Digital Twin-Driven Communication-Efficient Federated Anomaly Detection for Industrial IoT
Mohammed Ayalew Belay, Adil Rasheed, Pierluigi Salvo Rossi

TL;DR
This paper introduces digital twin-integrated federated learning methods to improve anomaly detection in industrial IoT, achieving faster convergence and reduced communication overhead while preserving data privacy.
Contribution
It proposes five novel digital twin-enhanced federated learning approaches that improve anomaly detection efficiency and privacy in industrial IoT systems.
Findings
CWA reaches 80% accuracy in 33 rounds
FPF reaches 80% accuracy in 41 rounds
LPE reaches 80% accuracy in 48 rounds
Abstract
Anomaly detection is increasingly becoming crucial for maintaining the safety, reliability, and efficiency of industrial systems. Recently, with the advent of digital twins and data-driven decision-making, several statistical and machine-learning methods have been proposed. However, these methods face several challenges, such as dependence on only real sensor datasets, limited labeled data, high false alarm rates, and privacy concerns.
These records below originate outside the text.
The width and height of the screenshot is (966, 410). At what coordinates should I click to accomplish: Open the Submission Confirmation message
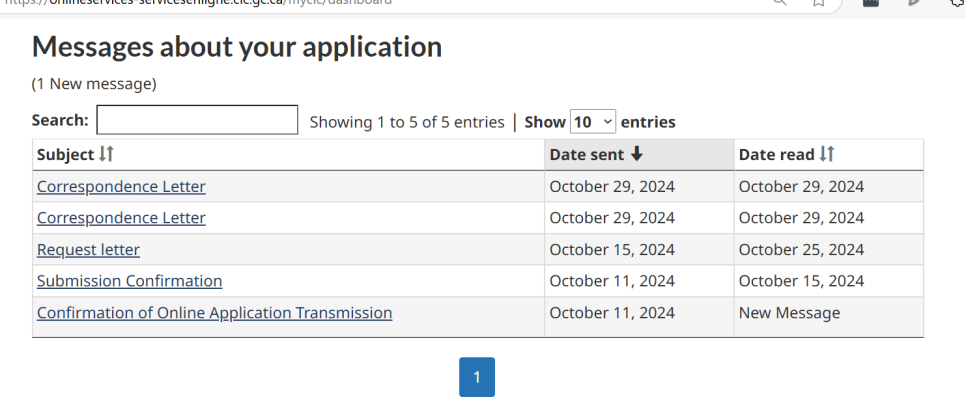[129, 281]
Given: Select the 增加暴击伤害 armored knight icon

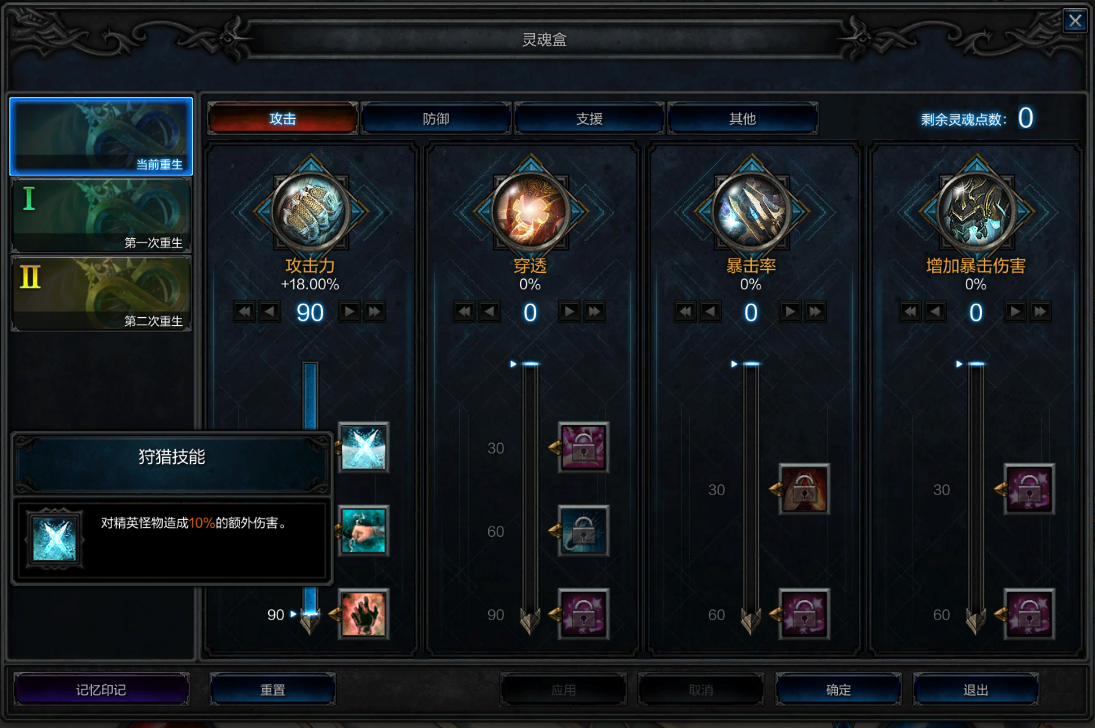Looking at the screenshot, I should pyautogui.click(x=976, y=210).
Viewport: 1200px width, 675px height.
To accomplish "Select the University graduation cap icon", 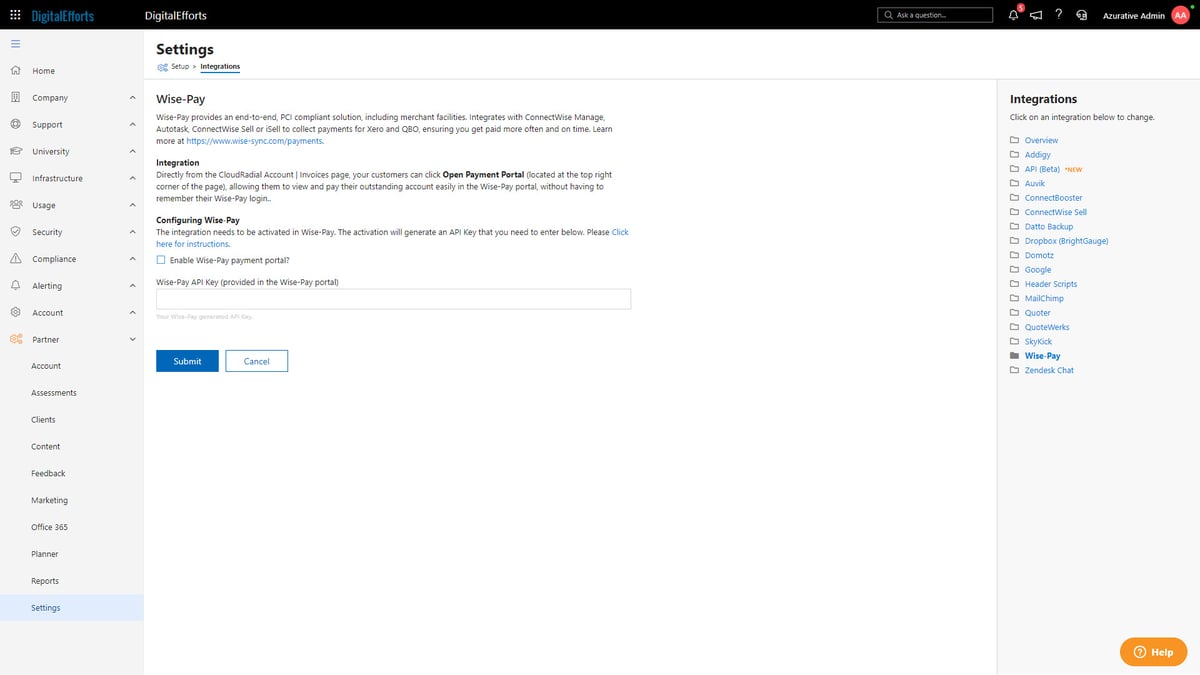I will 16,150.
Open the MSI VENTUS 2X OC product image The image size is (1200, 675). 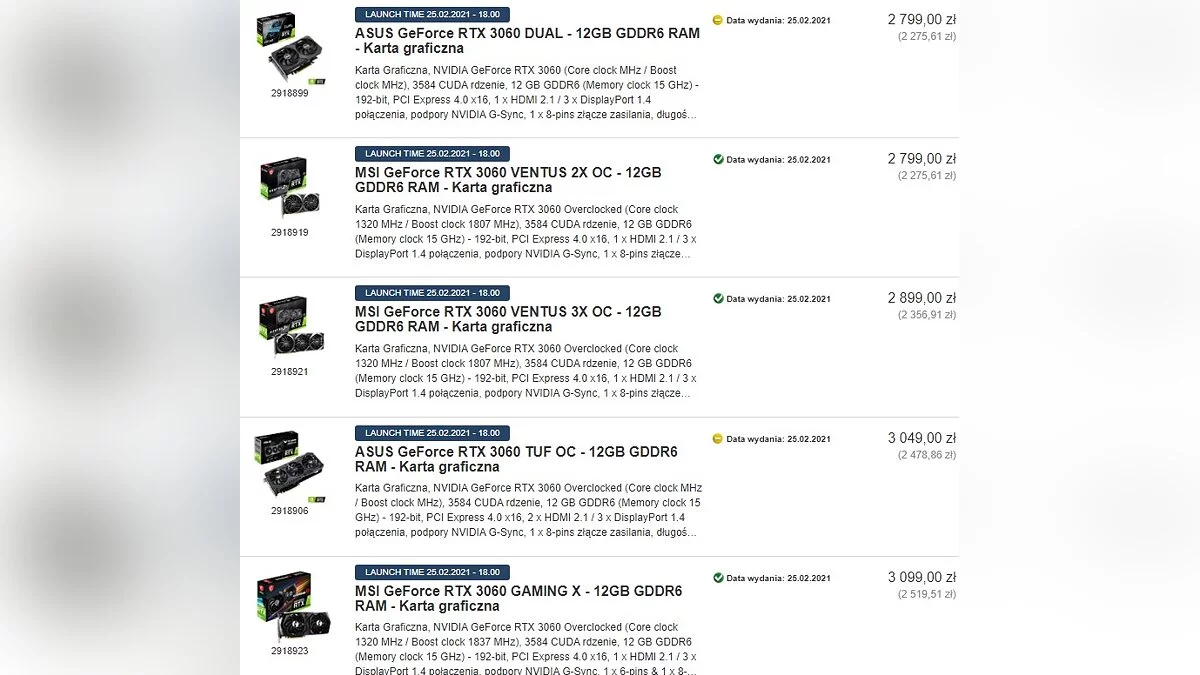pyautogui.click(x=290, y=187)
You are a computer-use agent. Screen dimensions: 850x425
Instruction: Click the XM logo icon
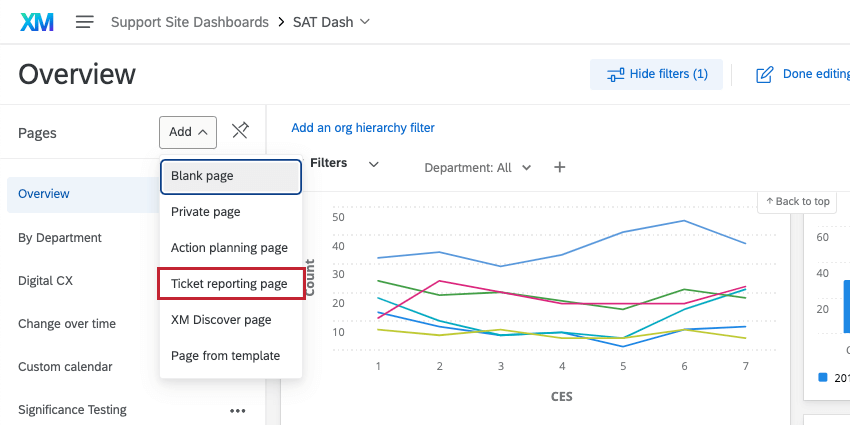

To address these problems, we propose a suite of digital twin-integrated federated learning (DTFL) methods that enhance global model performance while preserving data privacy and communication efficiency. Specifically, we present five novel approaches: Digital Twin-Based Meta-Learning (DTML), Federated Parameter Fusion (FPF), Layer-wise Parameter Exchange (LPE), Cyclic Weight Adaptation (CWA), and Digital Twin Knowledge Distillation (DTKD). Each method…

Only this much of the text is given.